It means that they were particularly active in protesting against the proposed law - "monter au créneau" means something similar to "to go to the frontline" in a war context.

Cheers


----------



## Michelvar

Hi, 

Créneau = crenel like in an old fortified castle. "Monter au créneau" = to climb up to the crenel to defend the castle, and by doing this you put yourself in danger.  

So here, "monter au créneau" means "to put your head over the parapet", to expose yourself to defend your opinion.

[…]


----------



## sklwuk

Right. I get the idea, but would it be necessary to imply a sense of danger? That the graduate doctors were actually putting their jobs and reputations at risk by adopting this attitude? It makesa difference to the meaning, you see.


----------



## Michelvar

It is the sense of this expression, but it is a lot used without this sense of danger.

But when you think of it, when you stand for your right openly in front of a government, there is some danger, those in front of you have the power to ruin your life, even in a democracy.

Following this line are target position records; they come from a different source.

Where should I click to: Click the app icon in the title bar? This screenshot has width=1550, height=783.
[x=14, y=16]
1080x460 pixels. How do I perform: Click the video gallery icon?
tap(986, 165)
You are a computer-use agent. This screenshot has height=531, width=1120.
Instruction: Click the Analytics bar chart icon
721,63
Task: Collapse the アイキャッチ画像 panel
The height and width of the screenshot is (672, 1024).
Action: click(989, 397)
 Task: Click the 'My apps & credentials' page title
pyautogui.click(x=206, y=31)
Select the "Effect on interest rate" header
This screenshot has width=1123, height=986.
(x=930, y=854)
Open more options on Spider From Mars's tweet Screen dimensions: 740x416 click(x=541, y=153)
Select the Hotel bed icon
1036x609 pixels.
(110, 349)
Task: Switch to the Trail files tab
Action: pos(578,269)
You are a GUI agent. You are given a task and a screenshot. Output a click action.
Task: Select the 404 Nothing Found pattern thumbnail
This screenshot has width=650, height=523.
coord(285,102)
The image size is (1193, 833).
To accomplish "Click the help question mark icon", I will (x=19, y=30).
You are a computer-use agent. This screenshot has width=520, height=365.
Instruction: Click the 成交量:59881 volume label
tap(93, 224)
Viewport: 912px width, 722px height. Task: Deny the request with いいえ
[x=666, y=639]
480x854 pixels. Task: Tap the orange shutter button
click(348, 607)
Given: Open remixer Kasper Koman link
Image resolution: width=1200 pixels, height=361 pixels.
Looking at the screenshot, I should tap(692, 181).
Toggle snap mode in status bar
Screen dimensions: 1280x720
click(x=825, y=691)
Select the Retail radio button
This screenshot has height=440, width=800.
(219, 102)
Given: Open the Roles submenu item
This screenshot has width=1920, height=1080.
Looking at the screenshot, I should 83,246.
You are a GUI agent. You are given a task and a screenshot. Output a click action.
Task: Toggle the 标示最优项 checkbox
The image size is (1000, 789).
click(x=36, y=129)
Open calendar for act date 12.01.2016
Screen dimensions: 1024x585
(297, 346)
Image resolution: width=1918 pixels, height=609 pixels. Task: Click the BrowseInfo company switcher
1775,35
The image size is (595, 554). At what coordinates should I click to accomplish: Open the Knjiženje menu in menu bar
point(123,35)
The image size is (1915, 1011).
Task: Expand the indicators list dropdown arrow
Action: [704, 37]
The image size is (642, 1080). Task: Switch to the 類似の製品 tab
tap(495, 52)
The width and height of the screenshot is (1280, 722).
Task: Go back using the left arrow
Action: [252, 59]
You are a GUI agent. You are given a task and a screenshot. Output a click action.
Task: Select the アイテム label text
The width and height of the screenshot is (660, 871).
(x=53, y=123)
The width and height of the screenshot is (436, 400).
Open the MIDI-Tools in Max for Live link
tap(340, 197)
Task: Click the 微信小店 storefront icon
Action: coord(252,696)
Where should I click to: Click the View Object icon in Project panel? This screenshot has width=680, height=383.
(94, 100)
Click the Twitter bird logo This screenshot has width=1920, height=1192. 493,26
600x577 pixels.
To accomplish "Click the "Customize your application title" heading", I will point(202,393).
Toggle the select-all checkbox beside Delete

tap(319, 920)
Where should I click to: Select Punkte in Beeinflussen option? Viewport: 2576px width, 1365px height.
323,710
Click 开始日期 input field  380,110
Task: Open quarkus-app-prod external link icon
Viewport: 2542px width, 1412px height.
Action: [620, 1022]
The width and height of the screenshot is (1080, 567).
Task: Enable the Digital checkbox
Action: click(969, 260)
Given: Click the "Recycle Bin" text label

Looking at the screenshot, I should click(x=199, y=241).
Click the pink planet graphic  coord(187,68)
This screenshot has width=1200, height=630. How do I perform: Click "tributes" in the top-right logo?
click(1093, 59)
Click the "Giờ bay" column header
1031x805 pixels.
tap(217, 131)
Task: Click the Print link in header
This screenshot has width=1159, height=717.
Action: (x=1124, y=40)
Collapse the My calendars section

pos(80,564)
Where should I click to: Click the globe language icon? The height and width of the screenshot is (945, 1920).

In this case, however, I think that the people "qui montent au créneau" are permanent unionists, so they are quite protected and there is no real danger.


----------



## Jeanne75

I agree with Michelvar, it's just meaning they are the among the more determined not to give up on that  - it's more of a jawboning story in this context.

Cheers


----------



## sklwuk

OK, cool. Thanks guys!


----------



## mmesorel

Circling back to a thread from several years ago. Personally I would say "entered into the fray" rather than "joined the fray", but either way... Here is another example of its current use, "Plusieurs associations, soutenant les adolescentes, montent au créneau." In addition to "entered into/joined the fray", what about "came to their defense" or "stepped up" or "joined the fight"?


----------



## tartopom

Maybe
_go to the mat_


----------



## wildan1

_Go to the mat with someone _means enter in combat with someone you disagree with--but it might be misguided.


----------



## tartopom

But if I do everything I can to _support sb_ or to solve a difficult problem, can't I say 'to go to the mat for sb / sth'?


----------



## mmesorel

Yes, absolutely. In fact, this is the definition given by Oxford Languages: "
vigorously engage in an argument, especially on behalf of another.
"we will go to the mat for those who are willing to help us out"
So, Tartopom, you're spot on!


----------



## tartopom

Oh, thanks for the clarification,mmesorel.


----------



## broglet

This is a supreme example of an expression that can only be understood in relation to its context. Literally it means to climb from the safe interior to the crenellated summit of a castle putting oneself in a position to attack but also becoming more vulnerable.  Usually the context puts the emphasis on attack with varying indications of vulnerability and this should inform the choice of metaphor to use in a translation.


----------



## Chimel

broglet said:


> Sometimes the context puts the emphasis on attack and sometimes it is more on defence and this should inform the choice of metaphor to use in a translation.


According to me, it rarely puts the emphasis on defence. Cf. Robert's definition in message # 12: " s'engager personnellement dans une action, une lutte"


----------



## broglet

Je suis d'accord Chimel - j'ai enlevé "defence" dans #36 et je l'ai remplacé avec "vulnerability"


----------